-- BEGIN TASK DATA --

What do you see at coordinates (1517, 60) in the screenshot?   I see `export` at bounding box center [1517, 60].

-- END TASK DATA --
-- BEGIN TASK DATA --

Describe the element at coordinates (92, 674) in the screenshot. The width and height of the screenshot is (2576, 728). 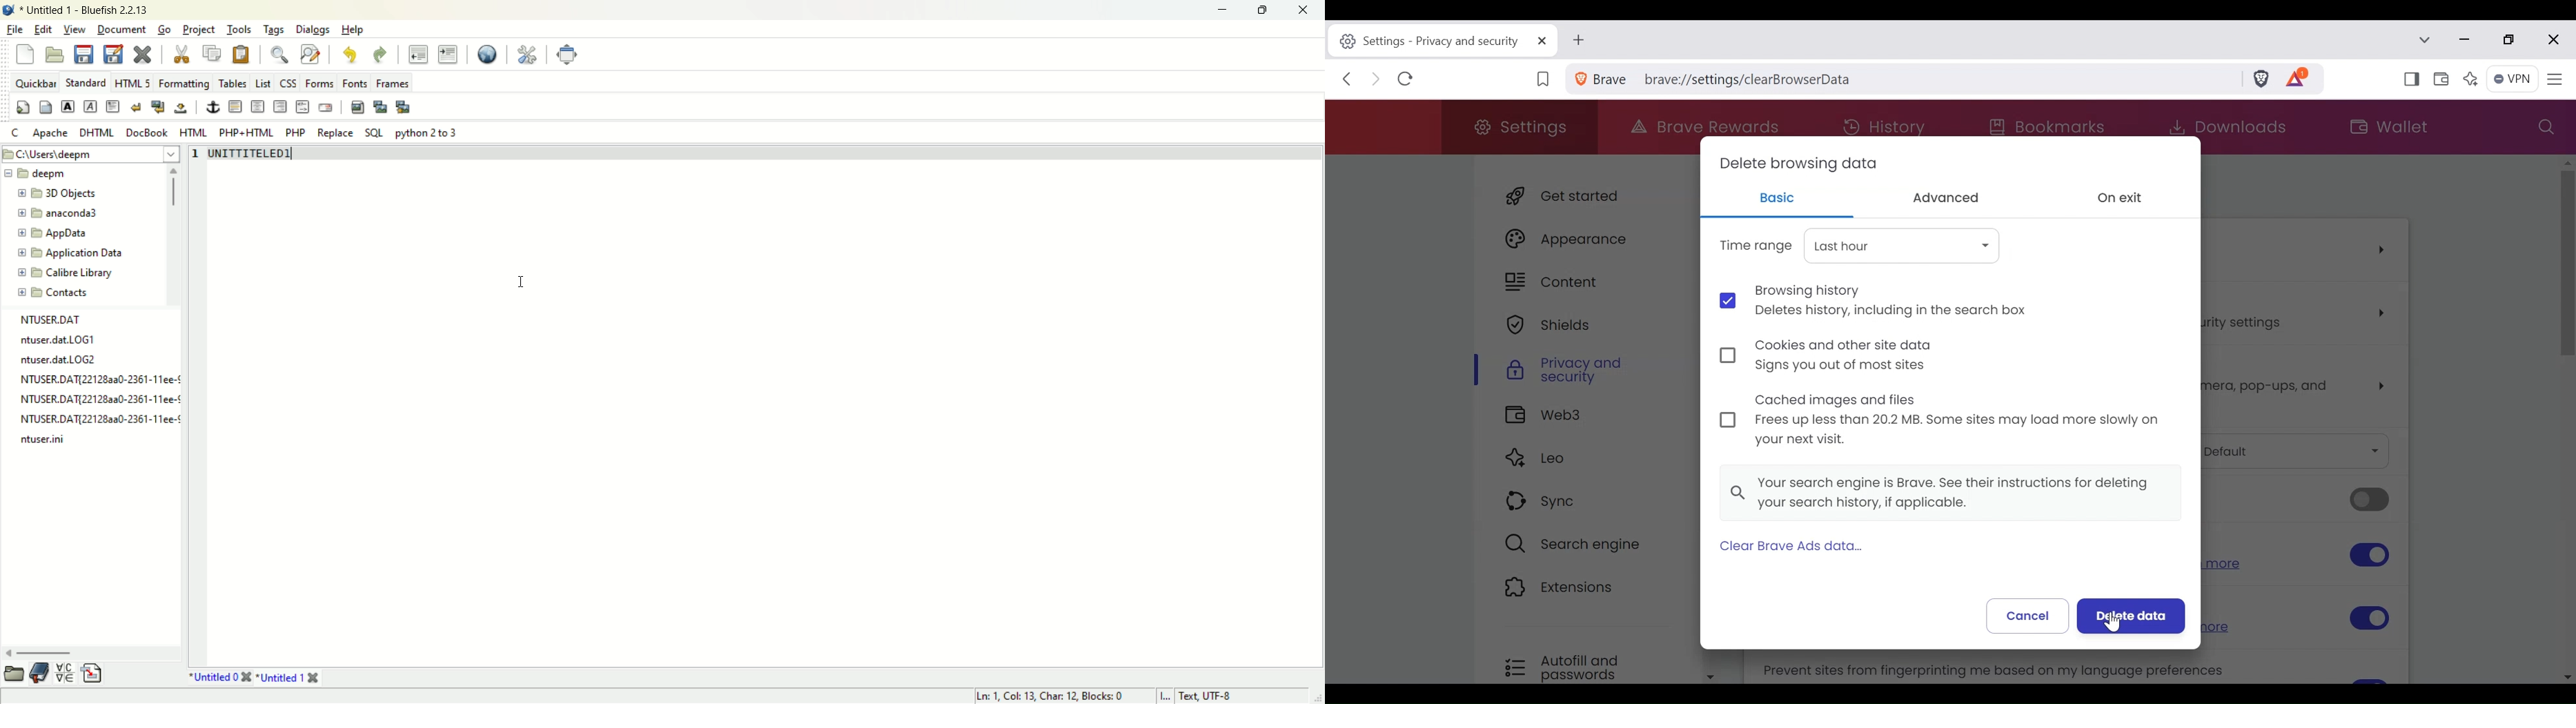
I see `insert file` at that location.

-- END TASK DATA --
-- BEGIN TASK DATA --

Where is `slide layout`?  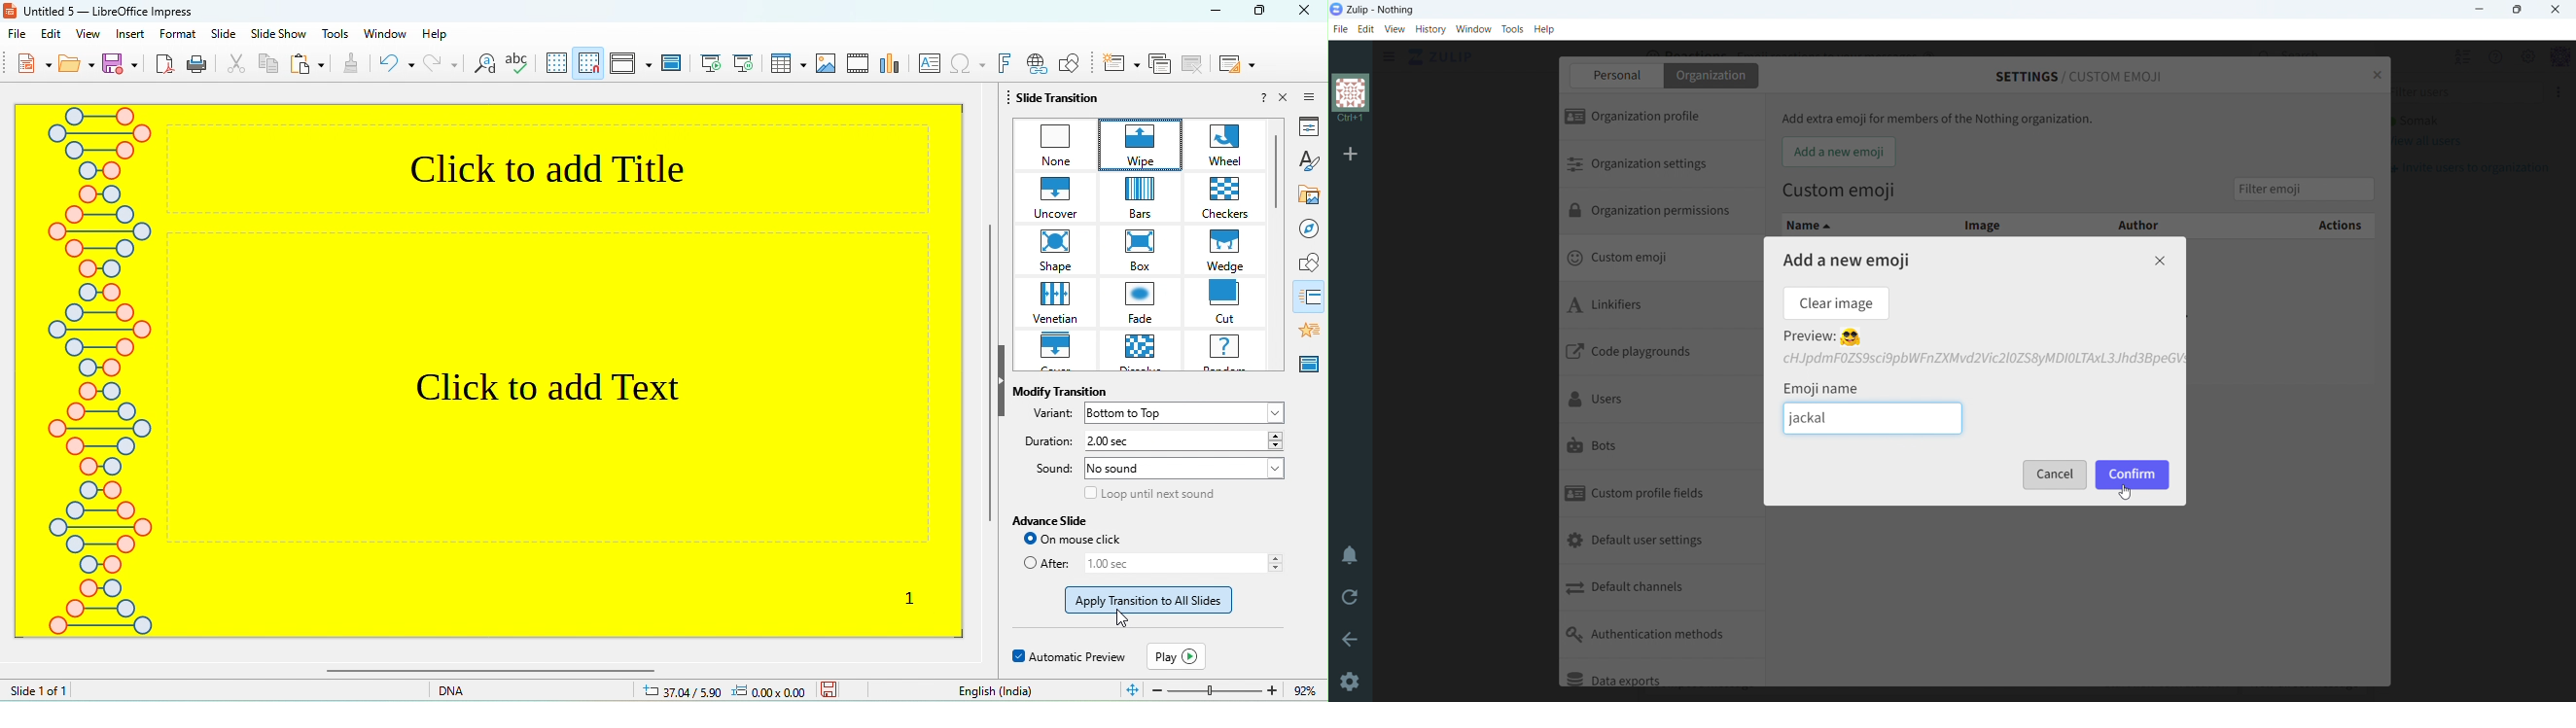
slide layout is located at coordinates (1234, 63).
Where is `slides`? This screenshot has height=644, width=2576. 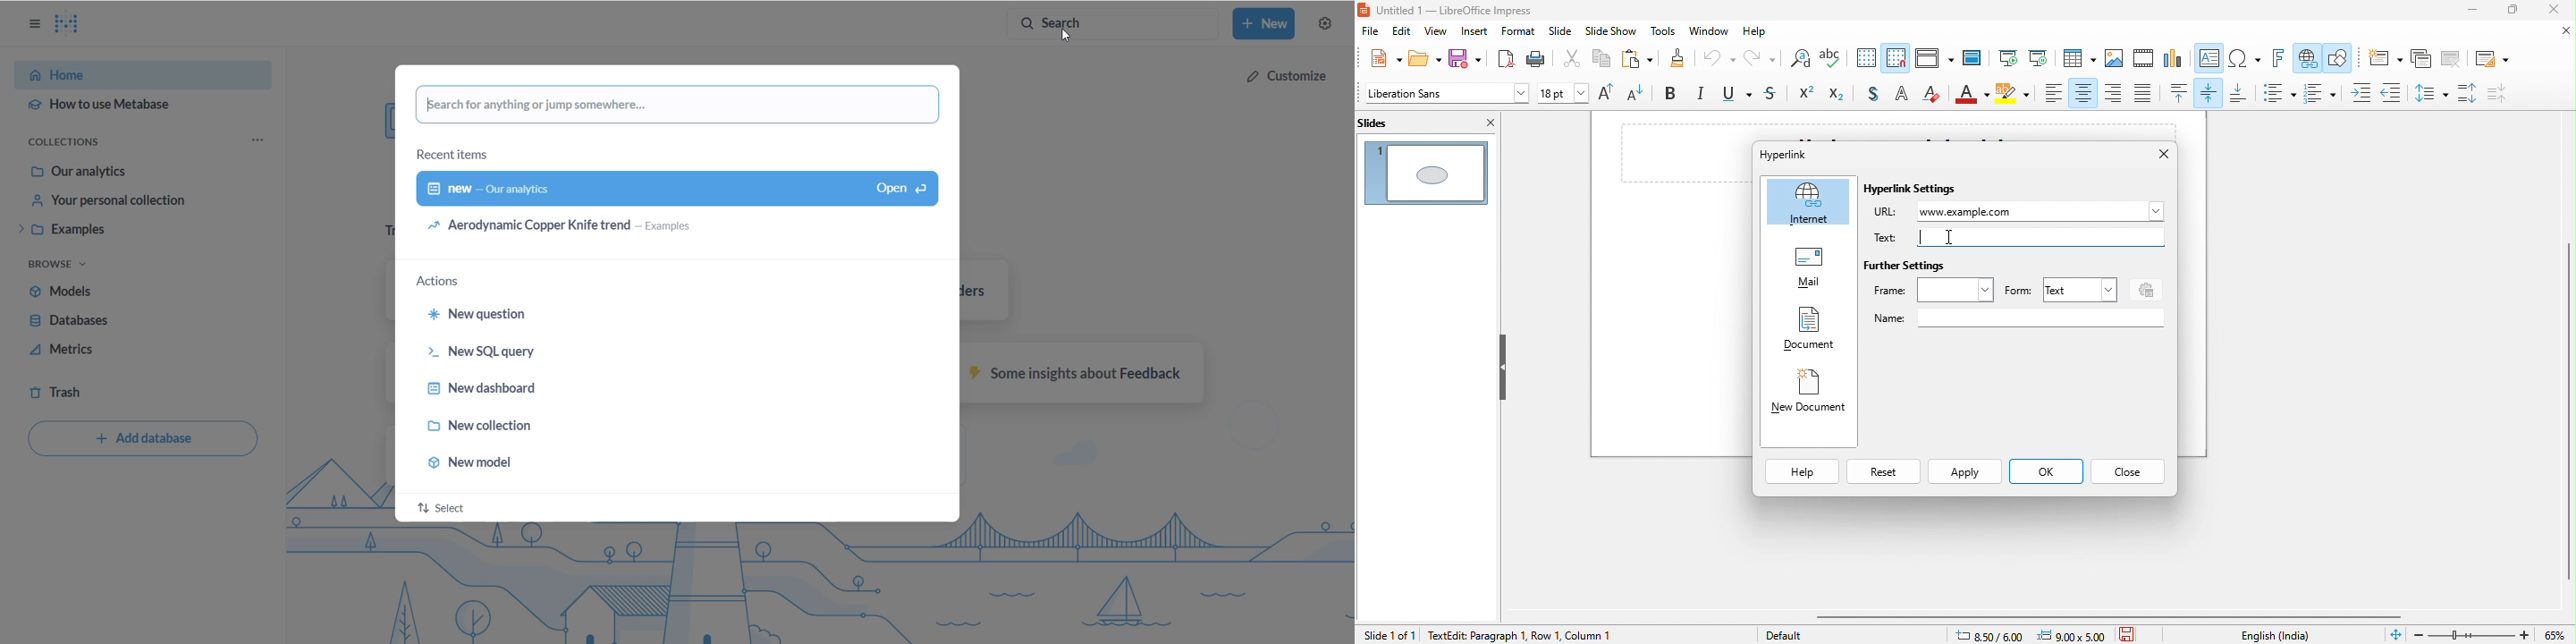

-- END TASK DATA --

WORK TO BE COMPLETED: Please set down, word for word, the lines starting at the line that contains "Describe the element" and ending at the line that contains "at that location.", leaving the pictures out of your answer.

THE REPLY:
Describe the element at coordinates (92, 674) in the screenshot. The width and height of the screenshot is (2576, 728). 
I see `insert file` at that location.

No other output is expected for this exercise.